> [TASK STATEMENT]: Would you output the entries below only from the line containing "Bettino (359, 1855)" through the line containing "Shop By Colors (382, 1592)", exactly as they stand and with both ends included?

============================================================

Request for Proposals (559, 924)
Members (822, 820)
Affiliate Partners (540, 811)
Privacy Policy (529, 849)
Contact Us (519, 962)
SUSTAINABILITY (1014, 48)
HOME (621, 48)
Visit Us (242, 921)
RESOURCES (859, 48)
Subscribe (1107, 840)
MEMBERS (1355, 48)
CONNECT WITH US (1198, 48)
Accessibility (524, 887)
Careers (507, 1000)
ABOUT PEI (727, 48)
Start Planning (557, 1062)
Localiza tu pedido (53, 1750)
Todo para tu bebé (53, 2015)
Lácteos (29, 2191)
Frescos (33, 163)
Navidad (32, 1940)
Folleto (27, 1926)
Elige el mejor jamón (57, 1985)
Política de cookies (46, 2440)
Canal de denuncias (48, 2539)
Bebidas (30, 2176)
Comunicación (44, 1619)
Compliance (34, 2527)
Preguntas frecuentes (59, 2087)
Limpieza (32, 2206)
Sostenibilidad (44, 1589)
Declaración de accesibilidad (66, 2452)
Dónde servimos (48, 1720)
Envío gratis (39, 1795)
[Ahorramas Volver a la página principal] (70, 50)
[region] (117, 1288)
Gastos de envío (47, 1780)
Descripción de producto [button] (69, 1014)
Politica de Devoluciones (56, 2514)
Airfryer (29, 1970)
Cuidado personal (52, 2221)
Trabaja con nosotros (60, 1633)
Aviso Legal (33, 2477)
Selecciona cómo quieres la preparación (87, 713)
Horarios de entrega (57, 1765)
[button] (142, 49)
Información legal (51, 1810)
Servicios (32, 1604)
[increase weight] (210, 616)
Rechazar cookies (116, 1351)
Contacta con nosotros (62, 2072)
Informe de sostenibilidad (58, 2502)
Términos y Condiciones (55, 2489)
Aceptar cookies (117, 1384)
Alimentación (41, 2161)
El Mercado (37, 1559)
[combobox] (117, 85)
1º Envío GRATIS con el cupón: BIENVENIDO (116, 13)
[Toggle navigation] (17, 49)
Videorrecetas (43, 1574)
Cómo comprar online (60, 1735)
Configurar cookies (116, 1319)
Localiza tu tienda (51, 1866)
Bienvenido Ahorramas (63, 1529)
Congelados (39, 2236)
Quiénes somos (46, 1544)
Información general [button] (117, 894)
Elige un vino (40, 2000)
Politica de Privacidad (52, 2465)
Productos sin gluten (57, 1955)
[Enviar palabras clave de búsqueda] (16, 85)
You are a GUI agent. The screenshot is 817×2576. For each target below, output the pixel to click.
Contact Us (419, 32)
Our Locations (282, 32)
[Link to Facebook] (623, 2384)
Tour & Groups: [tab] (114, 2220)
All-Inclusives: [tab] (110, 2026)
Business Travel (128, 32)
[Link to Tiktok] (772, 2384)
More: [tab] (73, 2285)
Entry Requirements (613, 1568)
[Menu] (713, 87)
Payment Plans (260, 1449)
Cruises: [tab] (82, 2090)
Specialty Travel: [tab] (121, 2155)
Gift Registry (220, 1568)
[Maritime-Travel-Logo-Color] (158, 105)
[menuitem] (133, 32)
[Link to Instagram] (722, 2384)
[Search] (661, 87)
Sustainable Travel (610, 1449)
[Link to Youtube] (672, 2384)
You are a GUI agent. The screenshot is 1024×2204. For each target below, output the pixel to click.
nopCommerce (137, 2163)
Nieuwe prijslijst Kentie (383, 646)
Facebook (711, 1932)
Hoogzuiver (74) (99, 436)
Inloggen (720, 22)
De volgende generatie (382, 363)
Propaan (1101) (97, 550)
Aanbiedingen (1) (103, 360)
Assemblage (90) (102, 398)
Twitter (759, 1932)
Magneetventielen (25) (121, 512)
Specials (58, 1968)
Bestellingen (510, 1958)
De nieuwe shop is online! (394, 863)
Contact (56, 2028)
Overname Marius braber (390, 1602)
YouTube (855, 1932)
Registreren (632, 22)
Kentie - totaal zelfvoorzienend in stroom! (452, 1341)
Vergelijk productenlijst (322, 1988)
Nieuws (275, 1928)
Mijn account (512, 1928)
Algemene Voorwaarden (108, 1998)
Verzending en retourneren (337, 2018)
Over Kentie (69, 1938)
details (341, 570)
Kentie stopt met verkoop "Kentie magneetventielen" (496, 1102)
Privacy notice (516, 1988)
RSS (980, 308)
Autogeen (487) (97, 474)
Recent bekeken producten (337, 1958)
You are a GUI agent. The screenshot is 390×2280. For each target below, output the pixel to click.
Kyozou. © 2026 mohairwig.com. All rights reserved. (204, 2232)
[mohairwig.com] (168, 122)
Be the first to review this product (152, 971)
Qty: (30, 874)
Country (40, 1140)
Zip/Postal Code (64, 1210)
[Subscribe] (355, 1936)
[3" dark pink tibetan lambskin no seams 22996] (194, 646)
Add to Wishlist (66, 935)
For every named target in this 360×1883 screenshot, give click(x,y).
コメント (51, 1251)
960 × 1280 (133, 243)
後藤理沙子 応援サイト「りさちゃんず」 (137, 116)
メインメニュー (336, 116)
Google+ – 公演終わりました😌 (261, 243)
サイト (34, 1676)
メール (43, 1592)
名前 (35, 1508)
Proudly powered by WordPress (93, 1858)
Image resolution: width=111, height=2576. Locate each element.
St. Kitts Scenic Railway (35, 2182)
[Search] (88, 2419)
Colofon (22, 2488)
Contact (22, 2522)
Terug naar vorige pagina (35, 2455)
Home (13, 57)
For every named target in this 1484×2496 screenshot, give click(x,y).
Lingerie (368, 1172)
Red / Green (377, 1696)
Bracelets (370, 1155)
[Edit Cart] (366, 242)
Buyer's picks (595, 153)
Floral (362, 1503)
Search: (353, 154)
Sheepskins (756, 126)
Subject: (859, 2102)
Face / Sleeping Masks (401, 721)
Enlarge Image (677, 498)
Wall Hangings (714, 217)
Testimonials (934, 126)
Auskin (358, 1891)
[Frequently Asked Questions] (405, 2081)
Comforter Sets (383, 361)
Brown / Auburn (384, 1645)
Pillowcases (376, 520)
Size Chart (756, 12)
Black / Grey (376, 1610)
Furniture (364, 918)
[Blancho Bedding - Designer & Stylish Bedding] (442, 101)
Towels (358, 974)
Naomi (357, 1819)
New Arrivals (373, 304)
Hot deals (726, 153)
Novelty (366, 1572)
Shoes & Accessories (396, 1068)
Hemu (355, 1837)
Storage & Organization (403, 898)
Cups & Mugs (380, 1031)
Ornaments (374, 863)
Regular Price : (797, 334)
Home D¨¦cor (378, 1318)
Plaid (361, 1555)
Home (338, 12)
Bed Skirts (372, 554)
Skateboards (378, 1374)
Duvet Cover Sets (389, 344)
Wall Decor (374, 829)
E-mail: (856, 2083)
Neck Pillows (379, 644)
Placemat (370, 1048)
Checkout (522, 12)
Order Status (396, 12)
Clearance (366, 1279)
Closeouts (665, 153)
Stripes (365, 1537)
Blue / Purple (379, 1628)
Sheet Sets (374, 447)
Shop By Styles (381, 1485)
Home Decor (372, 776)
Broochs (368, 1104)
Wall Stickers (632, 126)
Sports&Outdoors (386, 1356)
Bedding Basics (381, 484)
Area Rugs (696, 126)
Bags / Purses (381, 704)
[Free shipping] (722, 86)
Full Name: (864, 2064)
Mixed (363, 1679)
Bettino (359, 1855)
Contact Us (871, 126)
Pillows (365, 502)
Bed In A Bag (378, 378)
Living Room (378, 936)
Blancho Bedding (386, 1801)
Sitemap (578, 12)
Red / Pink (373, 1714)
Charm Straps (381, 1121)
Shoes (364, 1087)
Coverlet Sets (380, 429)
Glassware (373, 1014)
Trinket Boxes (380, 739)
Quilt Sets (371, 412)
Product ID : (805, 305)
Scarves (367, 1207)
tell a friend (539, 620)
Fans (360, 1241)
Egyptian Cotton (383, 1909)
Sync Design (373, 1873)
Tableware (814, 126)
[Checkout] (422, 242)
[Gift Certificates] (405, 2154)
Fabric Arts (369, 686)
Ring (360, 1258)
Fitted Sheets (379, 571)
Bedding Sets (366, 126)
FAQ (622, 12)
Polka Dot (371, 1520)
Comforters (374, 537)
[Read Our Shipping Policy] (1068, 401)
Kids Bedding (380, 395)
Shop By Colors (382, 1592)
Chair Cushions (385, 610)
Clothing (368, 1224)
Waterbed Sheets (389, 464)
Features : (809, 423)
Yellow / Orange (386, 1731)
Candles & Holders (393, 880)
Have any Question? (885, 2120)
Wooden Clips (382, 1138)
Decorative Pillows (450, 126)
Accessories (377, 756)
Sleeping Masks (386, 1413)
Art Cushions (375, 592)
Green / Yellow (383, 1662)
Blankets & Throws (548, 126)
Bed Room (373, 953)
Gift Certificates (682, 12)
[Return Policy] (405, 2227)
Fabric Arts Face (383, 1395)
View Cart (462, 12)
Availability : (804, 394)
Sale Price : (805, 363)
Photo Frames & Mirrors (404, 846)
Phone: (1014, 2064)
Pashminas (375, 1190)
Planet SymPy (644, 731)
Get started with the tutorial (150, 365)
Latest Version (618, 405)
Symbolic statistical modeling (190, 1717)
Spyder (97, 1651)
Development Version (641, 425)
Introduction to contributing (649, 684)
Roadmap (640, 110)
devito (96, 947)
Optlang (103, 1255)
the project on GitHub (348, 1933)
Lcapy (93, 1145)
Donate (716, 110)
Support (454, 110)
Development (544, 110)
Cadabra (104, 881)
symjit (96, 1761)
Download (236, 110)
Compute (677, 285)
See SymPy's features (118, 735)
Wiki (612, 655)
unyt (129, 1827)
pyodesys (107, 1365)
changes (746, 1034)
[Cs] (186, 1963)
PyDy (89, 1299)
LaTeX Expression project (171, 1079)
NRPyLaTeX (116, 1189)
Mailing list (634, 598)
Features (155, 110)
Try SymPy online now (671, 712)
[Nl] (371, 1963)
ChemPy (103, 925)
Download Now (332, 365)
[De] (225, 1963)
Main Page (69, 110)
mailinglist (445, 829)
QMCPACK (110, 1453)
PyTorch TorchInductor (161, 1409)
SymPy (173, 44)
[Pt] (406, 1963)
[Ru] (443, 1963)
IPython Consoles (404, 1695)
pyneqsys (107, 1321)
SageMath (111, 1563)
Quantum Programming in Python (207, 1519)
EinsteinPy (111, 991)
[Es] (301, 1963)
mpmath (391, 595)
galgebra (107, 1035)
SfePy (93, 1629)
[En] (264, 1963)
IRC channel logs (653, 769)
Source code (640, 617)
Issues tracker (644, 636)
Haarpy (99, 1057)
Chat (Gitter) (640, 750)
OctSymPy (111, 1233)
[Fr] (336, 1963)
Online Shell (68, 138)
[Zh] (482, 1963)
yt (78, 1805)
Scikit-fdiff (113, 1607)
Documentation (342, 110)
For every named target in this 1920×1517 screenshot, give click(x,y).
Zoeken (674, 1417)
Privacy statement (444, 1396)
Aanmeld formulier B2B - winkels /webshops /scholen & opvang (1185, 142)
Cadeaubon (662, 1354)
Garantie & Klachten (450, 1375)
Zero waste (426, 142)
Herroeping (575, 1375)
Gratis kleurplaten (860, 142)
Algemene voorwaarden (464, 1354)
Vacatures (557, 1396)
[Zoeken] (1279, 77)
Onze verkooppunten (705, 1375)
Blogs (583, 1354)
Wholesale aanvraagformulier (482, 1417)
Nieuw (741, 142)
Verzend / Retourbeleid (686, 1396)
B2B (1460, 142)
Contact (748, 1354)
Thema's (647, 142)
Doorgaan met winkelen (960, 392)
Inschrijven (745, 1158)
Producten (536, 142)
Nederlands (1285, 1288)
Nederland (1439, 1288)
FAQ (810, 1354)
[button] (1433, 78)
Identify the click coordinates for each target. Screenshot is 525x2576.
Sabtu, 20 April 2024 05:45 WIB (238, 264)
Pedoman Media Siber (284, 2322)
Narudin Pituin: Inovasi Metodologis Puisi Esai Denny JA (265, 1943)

============================================================

> [SOLUTION]:
Bettino (359, 1855)
Contact Us (871, 126)
Pillows (365, 502)
Bed In A Bag (378, 378)
Living Room (378, 936)
Blancho Bedding (386, 1801)
Sitemap (578, 12)
Red / Pink (373, 1714)
Charm Straps (381, 1121)
Shoes (364, 1087)
Coverlet Sets (380, 429)
Glassware (373, 1014)
Trinket Boxes (380, 739)
Quilt Sets (371, 412)
Product ID : (805, 305)
Scarves (367, 1207)
tell a friend (539, 620)
Fans (360, 1241)
Egyptian Cotton (383, 1909)
Sync Design (373, 1873)
Tableware (814, 126)
[Checkout] (422, 242)
[Gift Certificates] (405, 2154)
Fabric Arts (369, 686)
Ring (360, 1258)
Fitted Sheets (379, 571)
Bedding Sets (366, 126)
FAQ (622, 12)
Polka Dot (371, 1520)
Comforters (374, 537)
[Read Our Shipping Policy] (1068, 401)
Kids Bedding (380, 395)
Shop By Colors (382, 1592)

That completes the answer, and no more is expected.